_What needs to be done_. Among the entries below, count the lines that contain the word "agent". Write down only the total.

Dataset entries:
┌────────

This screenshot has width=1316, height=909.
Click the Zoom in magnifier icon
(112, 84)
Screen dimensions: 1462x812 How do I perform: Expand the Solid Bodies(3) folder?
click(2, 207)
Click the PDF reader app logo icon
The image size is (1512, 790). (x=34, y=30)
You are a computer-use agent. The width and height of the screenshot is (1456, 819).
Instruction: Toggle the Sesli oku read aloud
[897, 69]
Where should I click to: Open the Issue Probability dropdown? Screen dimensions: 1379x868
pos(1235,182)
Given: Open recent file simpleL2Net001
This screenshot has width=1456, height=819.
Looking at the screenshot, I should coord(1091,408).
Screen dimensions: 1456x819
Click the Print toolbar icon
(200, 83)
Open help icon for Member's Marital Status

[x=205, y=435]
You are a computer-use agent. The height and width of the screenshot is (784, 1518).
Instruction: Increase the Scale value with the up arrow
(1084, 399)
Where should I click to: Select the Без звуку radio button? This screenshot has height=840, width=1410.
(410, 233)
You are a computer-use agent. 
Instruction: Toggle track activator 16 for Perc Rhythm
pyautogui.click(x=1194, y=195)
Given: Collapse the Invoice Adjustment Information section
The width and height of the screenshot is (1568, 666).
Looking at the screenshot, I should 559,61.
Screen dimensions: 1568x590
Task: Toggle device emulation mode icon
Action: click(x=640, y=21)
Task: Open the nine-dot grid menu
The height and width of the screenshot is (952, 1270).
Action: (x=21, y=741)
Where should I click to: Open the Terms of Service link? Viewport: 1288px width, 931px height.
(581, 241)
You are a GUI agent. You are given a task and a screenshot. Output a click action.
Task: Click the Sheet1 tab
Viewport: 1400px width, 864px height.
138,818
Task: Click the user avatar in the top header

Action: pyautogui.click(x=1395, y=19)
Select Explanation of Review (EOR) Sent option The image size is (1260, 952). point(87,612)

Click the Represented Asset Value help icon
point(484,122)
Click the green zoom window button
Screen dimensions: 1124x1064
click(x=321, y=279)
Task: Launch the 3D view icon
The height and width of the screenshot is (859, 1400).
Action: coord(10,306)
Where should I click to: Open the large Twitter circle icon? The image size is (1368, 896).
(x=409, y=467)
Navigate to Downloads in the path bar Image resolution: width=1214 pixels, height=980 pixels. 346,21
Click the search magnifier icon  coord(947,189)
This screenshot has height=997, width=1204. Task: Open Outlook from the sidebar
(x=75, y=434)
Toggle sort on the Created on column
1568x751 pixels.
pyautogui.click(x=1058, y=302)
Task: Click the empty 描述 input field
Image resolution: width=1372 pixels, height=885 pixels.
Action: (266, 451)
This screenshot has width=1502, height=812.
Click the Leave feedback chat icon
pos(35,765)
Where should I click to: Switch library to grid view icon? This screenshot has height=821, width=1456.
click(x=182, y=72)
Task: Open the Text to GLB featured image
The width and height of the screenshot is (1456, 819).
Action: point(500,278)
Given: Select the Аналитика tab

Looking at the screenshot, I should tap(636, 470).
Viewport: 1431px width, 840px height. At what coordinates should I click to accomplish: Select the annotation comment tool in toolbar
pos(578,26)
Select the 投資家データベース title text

└────────

_Exercise response_. 4